Federation Module Architecture
Federation Module Architecture
Namespace: src/data/federation/
Status: ✅ Production Ready (Task-067)
Key Service: FederatedQueryService
The Federation module enables "Chat with any Data" by allowing Jorvis to execute queries across multiple disparate data sources (e.g., PostgreSQL + Google Sheets + Snowflake) and merge the results in-memory.
🏗️ Core Architecture
The federation engine follows a Plan-Execute-Merge pipeline:
- Query Decomposition: A complex question is broken down into a
FederatedQueryPlan. - Topological Sort: Sub-queries are ordered based on dependencies.
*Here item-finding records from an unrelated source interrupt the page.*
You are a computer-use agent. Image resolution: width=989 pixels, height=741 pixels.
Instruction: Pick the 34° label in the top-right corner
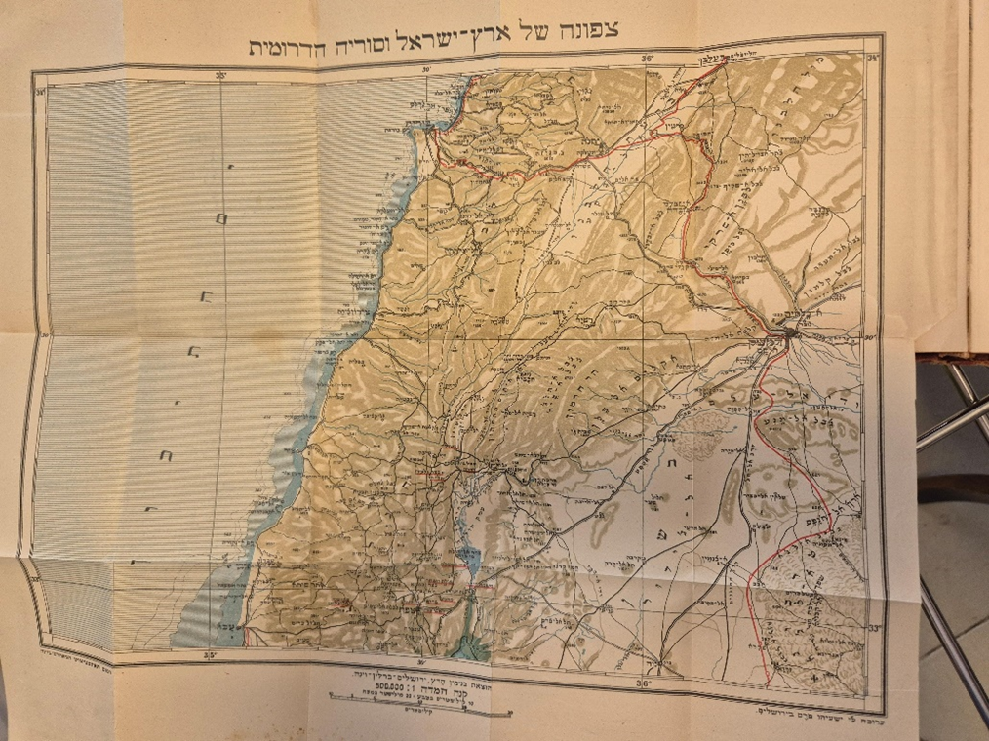tap(872, 58)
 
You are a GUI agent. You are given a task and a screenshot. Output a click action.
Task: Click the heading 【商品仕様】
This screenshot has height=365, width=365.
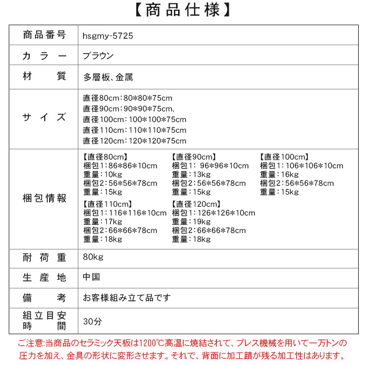pyautogui.click(x=182, y=11)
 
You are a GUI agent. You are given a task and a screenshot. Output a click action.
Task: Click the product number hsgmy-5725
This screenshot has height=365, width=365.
pyautogui.click(x=108, y=36)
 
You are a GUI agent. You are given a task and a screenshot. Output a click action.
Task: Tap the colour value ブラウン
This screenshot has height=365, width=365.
pyautogui.click(x=98, y=56)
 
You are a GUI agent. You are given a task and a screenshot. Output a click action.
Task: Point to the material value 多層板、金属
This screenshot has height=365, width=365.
pyautogui.click(x=108, y=77)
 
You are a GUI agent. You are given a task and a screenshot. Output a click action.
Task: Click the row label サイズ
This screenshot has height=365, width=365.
pyautogui.click(x=44, y=117)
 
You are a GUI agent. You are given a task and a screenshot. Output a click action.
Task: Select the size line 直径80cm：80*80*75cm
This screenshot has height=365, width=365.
pyautogui.click(x=128, y=98)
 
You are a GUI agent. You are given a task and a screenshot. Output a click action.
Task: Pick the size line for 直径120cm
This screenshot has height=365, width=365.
pyautogui.click(x=134, y=141)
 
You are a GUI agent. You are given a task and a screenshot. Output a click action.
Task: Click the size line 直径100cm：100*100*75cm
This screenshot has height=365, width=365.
pyautogui.click(x=134, y=119)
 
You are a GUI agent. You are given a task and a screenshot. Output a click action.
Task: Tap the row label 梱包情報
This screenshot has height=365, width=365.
pyautogui.click(x=44, y=198)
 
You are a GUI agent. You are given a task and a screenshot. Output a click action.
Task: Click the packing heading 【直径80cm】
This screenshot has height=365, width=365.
pyautogui.click(x=105, y=157)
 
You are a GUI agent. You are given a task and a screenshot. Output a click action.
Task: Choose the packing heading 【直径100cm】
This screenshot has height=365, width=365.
pyautogui.click(x=285, y=157)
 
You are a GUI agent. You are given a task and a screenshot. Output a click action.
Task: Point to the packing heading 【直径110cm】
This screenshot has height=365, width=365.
pyautogui.click(x=108, y=204)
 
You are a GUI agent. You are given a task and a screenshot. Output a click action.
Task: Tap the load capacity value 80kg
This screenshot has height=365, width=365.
pyautogui.click(x=93, y=256)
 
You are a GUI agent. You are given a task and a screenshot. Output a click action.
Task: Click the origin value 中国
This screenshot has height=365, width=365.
pyautogui.click(x=91, y=277)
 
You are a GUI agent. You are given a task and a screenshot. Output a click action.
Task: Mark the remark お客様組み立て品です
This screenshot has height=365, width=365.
pyautogui.click(x=127, y=297)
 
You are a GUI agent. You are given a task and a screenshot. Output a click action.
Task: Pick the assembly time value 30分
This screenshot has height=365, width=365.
pyautogui.click(x=92, y=322)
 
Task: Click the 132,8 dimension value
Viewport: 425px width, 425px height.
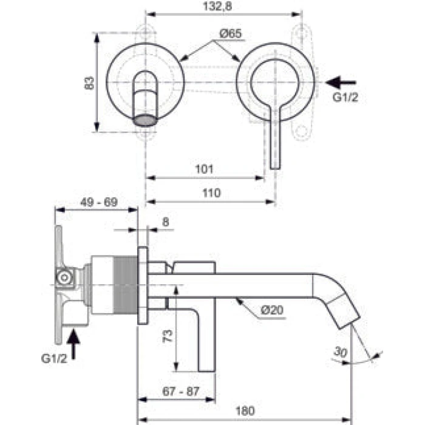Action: [217, 6]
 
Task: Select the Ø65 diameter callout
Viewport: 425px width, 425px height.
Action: [230, 33]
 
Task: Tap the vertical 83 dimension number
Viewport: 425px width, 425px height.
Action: [89, 83]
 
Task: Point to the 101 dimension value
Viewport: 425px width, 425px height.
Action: [205, 169]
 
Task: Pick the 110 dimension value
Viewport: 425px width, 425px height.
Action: [212, 193]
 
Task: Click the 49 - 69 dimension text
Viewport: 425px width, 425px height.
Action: [99, 202]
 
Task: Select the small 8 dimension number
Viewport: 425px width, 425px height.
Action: [165, 222]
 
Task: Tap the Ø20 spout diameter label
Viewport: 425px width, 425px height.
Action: [272, 310]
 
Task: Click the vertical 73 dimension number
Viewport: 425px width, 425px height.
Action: [168, 336]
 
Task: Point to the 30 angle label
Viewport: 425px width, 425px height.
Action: [341, 352]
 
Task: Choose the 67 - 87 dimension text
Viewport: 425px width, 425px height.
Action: [181, 392]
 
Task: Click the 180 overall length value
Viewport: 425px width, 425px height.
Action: [245, 411]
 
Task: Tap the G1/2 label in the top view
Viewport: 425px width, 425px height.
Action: [345, 97]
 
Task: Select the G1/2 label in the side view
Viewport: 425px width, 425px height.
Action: [54, 358]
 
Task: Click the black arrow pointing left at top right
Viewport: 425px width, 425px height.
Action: [341, 83]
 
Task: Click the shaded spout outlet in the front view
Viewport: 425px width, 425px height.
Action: [145, 120]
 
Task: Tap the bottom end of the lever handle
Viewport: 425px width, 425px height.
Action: [276, 169]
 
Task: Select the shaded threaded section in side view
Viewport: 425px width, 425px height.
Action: [125, 285]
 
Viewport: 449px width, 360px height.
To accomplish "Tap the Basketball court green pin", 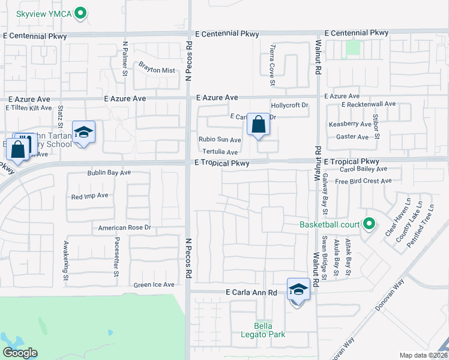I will coord(370,226).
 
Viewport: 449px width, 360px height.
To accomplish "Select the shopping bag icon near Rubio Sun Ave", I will coord(258,125).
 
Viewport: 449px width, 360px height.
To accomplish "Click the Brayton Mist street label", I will coord(157,70).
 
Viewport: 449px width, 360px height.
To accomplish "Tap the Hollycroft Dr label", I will coord(289,105).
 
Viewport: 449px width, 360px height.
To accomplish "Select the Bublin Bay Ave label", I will coord(109,173).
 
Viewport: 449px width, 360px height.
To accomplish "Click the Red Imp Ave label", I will coord(89,196).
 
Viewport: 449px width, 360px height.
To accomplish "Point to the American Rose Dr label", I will coord(125,228).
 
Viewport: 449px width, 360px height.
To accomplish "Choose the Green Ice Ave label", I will coord(154,285).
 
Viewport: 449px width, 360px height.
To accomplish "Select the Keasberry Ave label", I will coord(350,124).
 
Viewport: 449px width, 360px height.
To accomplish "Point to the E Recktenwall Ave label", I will coord(369,104).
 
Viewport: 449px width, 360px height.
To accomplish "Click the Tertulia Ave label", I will coord(220,152).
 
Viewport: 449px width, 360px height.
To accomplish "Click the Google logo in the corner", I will coord(20,353).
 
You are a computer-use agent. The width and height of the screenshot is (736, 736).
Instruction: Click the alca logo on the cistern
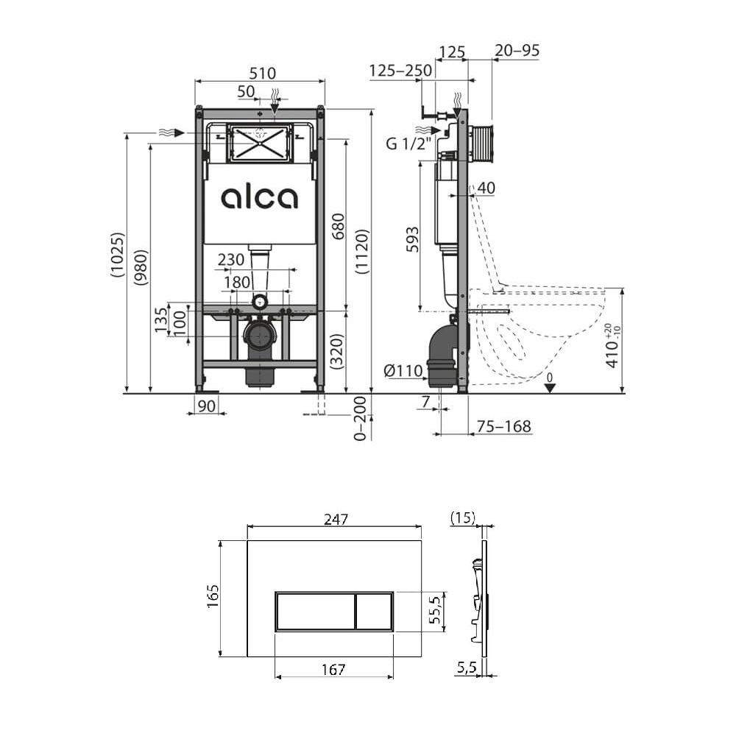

- Parallel Execution: Independent sub-queries are executed concurrently.
- InMemory Merge: Results are combined using a specified strategy.
graph TD
A[FederatedQueryPlan] --> B{Topological Sort}
B --> C[Batch 1: Independent Queries]
C --> D[Batch 2: Dependent Queries]
D --> E[Merge Strategy]
E --> F[FederatedResult]
1. FederatedQueryService
The main orchestrator that manages the execution lifecycle.
- Concurrency: Controlled by
JORVIS_FEDERATION_MAX_PARALLEL(default: 5). - Timeout: Fails fast if sources are unresponsive (
JORVIS_FEDERATION_TIMEOUT_MS). - Resilience: Handles partial failures if configured.
2. Execution Pipeline
- Logic:
execute(plan, executor, options) - Timeout Guard: Each sub-query is wrapped in a promise race with a timeout.
- Dependency Resolution: Using a topological sort algorithm to ensure sub-queries with upstream dependencies wait for data.
🔄 Merge Strategies
The module supports 4 strategies for combining data from different sources:
| Strategy | Description | Use Case |
|---|---|---|
| UNION | Combines rows from all sources, removing duplicates. | Merging "Sales" tables from US and EU databases. |
| CONCAT | Appends all rows, preserving duplicates. | Logging or raw data aggregation. |
| JOIN | Nested-loop join on common keys. | Enriching "Orders" (SQL) with "Customer Details" (CRM/API). |
| AGGREGATE | Sums numeric values across datasets. | Total revenue across different payment gateways. |
⚙️ Configuration
| Environment Variable | Default | Description |
|---|---|---|
JORVIS_FEDERATION_ENABLED | false | Master toggle for the module. |
JORVIS_FEDERATION_MAX_PARALLEL | 5 | Max concurrent DB connections. |
JORVIS_FEDERATION_TIMEOUT_MS | 30000 | Global timeout for the entire plan. |
🧩 Data Structures
FederatedQueryPlan
interface FederatedQueryPlan {
id: string;
subQueries: SubQuery[];
mergeStrategy: MergeStrategy;
}
SubQuery
interface SubQuery {
id: string;
connectionId: string; // Target Data Source
sql: string;
dependencies?: string[]; // IDs of queries that must finish first
}